● PASSAGE GIVEN
Mae Ping National Park, in Lamphun
province, is one of the easiest to access areas of mature
dry dipterocarp forest in Thailand with a long but quiet access
road to the camp site providing miles of peaceful birding
with some very spectacular birds to see, most notably woodpeckers.
This habitat is quite different to most of the main bird
watching sites in Thailand and a useful addition to any birding
trip to the country. A high number of habitat specialists
inhabit the forest so it is interesting to bird watchers but
the habitat is quite uniform and unspectacular so non-birders
are unlikely to find much here to get excited by. The forest
is very dry looking, even in the wet season and it can be
extremely barren in the middle of the dry season with frequent
fires ripping through the understorey although rarely getting
hot enough to cause serious damage to trees.
Similar habitat to this exists on the lower slopes of Doi
Inthanon but for some reason at that location it is very species
poor while at Mae Ping there are far more birds, although
one should not expect lots of activity and particularly when
it is hot there can be very long quiet spells. Mae Ping is
a great place to visit to see certain specialist species,
worth a day or two for some high quality sightings.
A high number of species that are habitat specialists are
the main draw to birders to visit Mae Ping but for me the
main highlights are the woodpeckers. The stunning Black-headed
Woodpecker is rather common here and often surprises visitors
by habitually traveling around in flocks outside of the breeding
season. Another star attraction at Mae Ping is the very striking
White-bellied Woodpecker which is often quite vocal in the
early morning and very late afternoon. Numerous other species
of woodpecker inhabit this location too with Greater and Common
Flamebacks being abundant, Lesser and Greater Yellownapes
both fairly common and the cute little Grey-capped Pygmy Woodpecker
is very abundant. For a lucky few the rare Rufous-bellied
Woodpecker can occasionally be found.
It is not only about woodpeckers though with plenty of other
great birds including Collared Falconet, Grey-headed Parakeet,
Yellow-footed Green Pigeon, Chinese Francolin, Rufous-winged
Buzzard, Burmese Nuthatch and Crested Treeswift to name a
few. Although the species diversity in this type of forest
is not that high, many of the birds here will not be encountered
in any other sort of habitat making Mae Ping a great place
to visit.
Bird
Watching Trips:
If you need help organizing a bird watching trip to Thailand,
take a look at the suggested itineraries for ideas on
creating a tailor-made trip and contact me for advice:
Thailand
bird tours.

● DATASET EXTRACT
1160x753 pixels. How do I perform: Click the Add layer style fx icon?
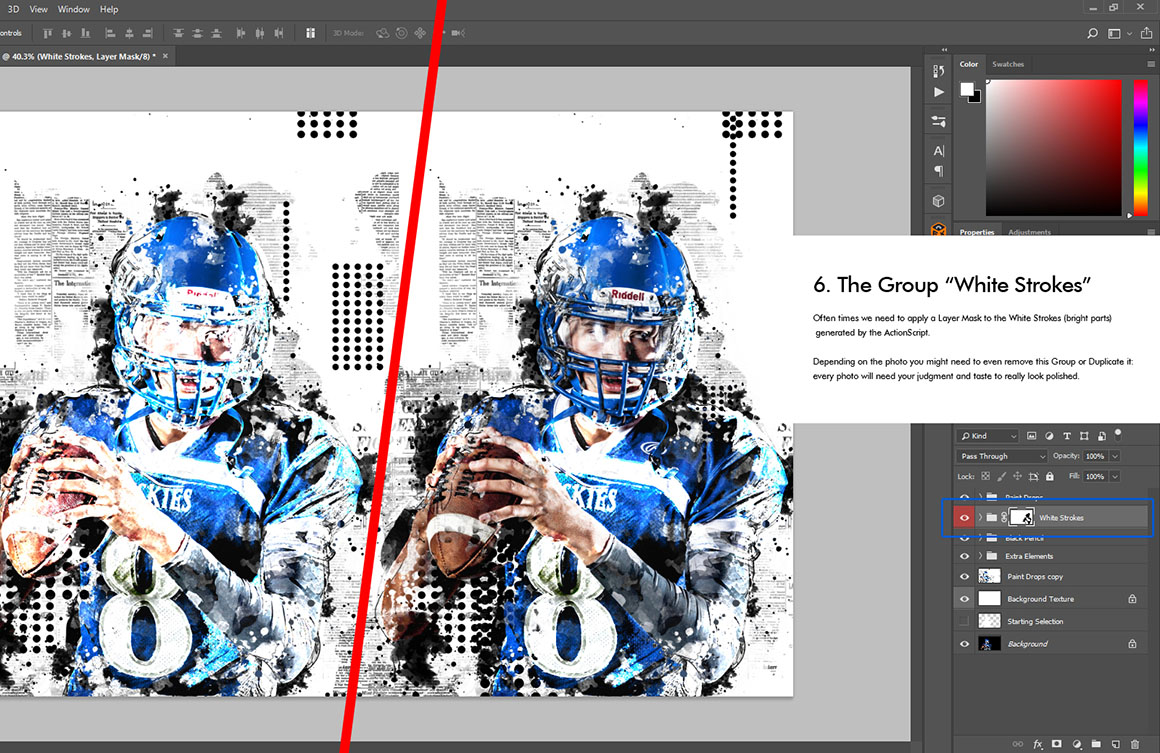[x=1038, y=744]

● TASKS FOR THIS EXERCISE
a. Answer these questions from the Mae Ping passage:
(i) In which province is Mae Ping National Park?
(ii) Which woodpecker often surprises visitors by traveling in flocks outside the breeding season?
(iii) At what times of day is the White-bellied Woodpecker often quite vocal?
b. Restate the Mae Ping passage from "Similar habitat to" to "high quality sightings.", replacing "quiet spells" with "lulls".

● WORKED ANSWERS
a.
(i) Lamphun
(ii) The Black-headed Woodpecker
(iii) Early morning and very late afternoon

b.
Similar habitat to this exists on the lower slopes of Doi
Inthanon but for some reason at that location it is very species
poor while at Mae Ping there are far more birds, although
one should not expect lots of activity and particularly when
it is hot there can be very long lulls. Mae Ping is
a great place to visit to see certain specialist species,
worth a day or two for some high quality sightings.